_DESCRIPTION OF THE TASK_. Give again, unchanged, the line that contains "The width and" together with every line that follows it until the entries end.

_DATASET_.

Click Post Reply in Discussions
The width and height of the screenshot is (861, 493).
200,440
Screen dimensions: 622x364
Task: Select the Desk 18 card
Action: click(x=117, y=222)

_RESPONSE AREA_.
The width and height of the screenshot is (861, 493).
200,440
Screen dimensions: 622x364
Task: Select the Desk 18 card
Action: click(x=117, y=222)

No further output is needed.